Troya müzesine kavuştu!

UNESCO’nun Dünya Kültür Mirası Listesi’nde yer alan Troya, geçtiğimiz Eylül ayında müzesine kavuştu. Ziyaretçilerini adeta zamanda yolculuğa çıkaran müzenin kuruluş amaçlarından biri de, kaçırılan eserlerin geri getirilmesini sağlamak.

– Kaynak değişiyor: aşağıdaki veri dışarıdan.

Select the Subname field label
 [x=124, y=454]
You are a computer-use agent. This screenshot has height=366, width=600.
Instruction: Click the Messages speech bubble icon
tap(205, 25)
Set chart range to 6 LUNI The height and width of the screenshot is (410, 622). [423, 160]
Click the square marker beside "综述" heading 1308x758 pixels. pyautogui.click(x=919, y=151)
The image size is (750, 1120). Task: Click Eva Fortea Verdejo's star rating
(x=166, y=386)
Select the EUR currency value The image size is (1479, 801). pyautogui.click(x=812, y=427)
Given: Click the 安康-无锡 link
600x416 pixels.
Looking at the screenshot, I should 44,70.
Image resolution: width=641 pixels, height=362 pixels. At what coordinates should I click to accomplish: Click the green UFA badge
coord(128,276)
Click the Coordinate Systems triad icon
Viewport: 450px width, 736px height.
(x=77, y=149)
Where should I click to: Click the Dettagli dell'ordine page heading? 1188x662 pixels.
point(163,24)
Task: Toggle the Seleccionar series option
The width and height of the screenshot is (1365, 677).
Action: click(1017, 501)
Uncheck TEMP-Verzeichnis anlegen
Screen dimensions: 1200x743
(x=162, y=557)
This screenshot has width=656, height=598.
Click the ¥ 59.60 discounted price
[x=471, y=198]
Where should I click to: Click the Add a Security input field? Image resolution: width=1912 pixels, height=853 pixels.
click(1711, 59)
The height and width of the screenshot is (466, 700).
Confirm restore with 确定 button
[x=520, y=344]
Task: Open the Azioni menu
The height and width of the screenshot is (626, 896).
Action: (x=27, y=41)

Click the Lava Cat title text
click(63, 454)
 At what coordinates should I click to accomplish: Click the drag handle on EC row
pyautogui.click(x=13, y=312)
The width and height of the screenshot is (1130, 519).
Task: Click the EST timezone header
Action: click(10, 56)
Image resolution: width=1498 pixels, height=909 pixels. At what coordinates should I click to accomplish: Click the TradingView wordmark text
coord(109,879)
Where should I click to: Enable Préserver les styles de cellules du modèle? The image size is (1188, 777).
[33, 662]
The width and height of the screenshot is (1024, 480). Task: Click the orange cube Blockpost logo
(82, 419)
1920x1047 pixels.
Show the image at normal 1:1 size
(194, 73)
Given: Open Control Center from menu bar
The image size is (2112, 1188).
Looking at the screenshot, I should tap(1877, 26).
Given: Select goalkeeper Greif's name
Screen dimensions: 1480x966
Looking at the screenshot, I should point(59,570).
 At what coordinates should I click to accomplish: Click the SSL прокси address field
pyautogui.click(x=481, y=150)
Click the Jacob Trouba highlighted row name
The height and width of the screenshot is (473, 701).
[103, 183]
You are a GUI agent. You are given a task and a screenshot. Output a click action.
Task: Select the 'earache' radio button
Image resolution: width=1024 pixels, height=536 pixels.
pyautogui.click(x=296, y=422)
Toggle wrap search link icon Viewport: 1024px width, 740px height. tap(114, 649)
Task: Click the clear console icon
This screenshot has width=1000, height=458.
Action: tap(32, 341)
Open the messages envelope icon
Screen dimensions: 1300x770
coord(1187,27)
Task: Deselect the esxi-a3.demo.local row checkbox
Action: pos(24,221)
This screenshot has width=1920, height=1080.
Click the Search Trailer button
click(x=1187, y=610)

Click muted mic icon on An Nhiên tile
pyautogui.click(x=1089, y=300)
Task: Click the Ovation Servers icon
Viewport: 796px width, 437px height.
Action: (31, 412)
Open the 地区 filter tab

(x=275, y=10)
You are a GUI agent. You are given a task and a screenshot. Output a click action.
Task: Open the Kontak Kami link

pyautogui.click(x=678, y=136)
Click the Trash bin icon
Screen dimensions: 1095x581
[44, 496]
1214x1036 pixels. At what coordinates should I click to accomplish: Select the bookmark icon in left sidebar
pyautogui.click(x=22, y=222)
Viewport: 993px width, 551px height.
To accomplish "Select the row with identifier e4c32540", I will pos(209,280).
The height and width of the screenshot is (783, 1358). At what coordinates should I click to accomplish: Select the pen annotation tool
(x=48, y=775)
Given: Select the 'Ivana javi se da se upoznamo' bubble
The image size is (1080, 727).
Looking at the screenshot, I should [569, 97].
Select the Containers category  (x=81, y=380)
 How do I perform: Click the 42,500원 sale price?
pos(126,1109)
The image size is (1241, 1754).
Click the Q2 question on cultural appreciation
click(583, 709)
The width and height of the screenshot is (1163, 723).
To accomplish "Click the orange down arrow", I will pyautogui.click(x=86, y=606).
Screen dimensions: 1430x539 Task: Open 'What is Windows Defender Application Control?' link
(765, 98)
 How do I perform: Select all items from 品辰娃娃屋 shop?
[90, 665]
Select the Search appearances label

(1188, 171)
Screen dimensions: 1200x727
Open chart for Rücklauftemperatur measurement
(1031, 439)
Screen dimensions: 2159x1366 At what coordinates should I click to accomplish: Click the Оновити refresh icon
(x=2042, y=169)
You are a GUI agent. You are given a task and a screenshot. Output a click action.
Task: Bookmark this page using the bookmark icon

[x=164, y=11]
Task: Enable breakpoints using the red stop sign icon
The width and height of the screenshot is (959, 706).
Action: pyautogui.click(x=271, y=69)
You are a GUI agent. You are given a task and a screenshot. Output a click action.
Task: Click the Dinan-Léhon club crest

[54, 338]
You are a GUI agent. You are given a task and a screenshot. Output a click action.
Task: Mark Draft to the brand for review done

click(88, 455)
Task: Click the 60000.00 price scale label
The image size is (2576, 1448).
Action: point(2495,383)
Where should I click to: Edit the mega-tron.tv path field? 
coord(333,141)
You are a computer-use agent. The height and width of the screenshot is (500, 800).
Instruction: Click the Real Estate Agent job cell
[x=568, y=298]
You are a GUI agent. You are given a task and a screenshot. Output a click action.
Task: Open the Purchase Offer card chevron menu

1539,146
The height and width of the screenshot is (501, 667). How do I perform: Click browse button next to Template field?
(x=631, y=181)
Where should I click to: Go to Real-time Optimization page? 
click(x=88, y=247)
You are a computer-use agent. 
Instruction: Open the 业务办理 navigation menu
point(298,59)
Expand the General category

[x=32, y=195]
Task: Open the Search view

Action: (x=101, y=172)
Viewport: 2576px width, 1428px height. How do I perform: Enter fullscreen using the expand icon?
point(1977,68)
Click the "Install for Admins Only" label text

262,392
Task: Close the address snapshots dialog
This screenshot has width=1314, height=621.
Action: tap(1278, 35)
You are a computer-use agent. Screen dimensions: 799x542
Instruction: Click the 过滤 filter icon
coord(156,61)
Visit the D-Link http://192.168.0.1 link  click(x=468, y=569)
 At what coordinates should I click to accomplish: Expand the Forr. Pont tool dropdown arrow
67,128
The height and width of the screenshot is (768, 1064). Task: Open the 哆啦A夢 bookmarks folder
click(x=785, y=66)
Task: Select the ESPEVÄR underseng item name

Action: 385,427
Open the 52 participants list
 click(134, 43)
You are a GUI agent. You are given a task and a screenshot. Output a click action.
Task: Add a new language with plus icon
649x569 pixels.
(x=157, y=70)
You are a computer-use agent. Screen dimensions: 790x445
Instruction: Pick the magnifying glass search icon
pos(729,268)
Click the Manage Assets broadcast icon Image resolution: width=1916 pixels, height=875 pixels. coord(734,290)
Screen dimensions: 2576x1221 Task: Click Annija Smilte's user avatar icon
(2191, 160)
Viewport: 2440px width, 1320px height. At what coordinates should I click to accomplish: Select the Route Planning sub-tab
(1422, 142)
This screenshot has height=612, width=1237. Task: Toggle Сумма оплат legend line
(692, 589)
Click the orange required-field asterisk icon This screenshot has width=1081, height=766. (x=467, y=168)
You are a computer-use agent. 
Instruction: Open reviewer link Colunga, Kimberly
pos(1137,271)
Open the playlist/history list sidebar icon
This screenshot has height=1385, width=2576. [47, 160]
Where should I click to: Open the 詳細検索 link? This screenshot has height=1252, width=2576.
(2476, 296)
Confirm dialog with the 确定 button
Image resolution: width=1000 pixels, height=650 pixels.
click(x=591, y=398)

Dünyanın en bilinen ve üzerinde en çok konuşulan antik kentlerinden Troya, UNESCO Dünya Kültür Mirası Listesi’ne kabulünün 20. yılında müzesine kavuştu. 2011 yılında toplam 132 projenin katıldığı “Troya Müzesi Ulusal Mimari Proje Yarışması”nda oybirliği ile birinci olan Mimar Ömer Selçuk Baz’ın projesi, ‘2018 Troya Yılı’nda tamamlanarak ziyarete açıldı. Temelleri 61 yıl önce Çanakkale’nin Çan ilçesinde atılan Kaleseramik’in de destekçilerinden biri olduğu Troya Müzesi’nin temel kuruluş amaçlarından biri de, kaçırılan eserlerin geri getirilmesini sağlamak. Bu fikir ışığında müze içinde hiçbir replika-kopya eser kullanılmamış. Üçüncü katta yer alan, kaçırılan eserlerin anıldığı ‘Yitik Miras’ bölümü de, bu kavuşmaya olan ümidi tazeliyor.

DEV BİR BULUNTU GİBİ

Yalın Mimarlık ekibi olarak, Temmuz 2012’de proje çalışmalarına başladıklarını ifade eden Mimar Ömer Selçuk Baz, “Tasarımın, Troya ören yerinin önüne geçmemesi, ören yerinin yorumlanmasına destek vermesi hedeflendi. Bunu yaparken çevredeki doğal ve mimari dokudan, arkeolojinin sağladığı bilgi ve birikimin yanı sıra, ziyaretçilerin hafızalarındaki ön bilgiden yola çıkıldı. Dışarıdan bakıldığında müze, topraktaki bir yarıktan yükselen, peyzaj içerisine oturtulmuş dev bir buluntu olarak algılanıyor. Paslanmış metal (corten) kaplı yapı, topraktan çıkarılmış kırılmış çanak çömlek gibi renk değiştirdi. Kendine özgü dokusuyla bir geçmişi olduğunu hissettiriyor” diyor. Yapı olabildiğince kaplamalardan kaçınan, olduğu gibi görünmeye gayret eden bir dile sahip. Kısıtlı sayıda malzeme ziyaretçilerin dikkatini dağıtmamak için seçilmiş. Yapılar kaba halleri ile kendi inşaat teknolojilerini açığa çıkaracak şekilde kullanılmış. Bir de buna ek olarak çok farklı şekillerde gün ışığı ile malzemelerin etkileşime girmesi sağlanmaya çalışılmış. Gökyüzü altında yıkanan zeminlerden, uzun ince yarıklardan, kesiklerden iç mekana sızan ışığa kadar farklı gün ışığı şiddetleri yapıda kendine yer buluyor.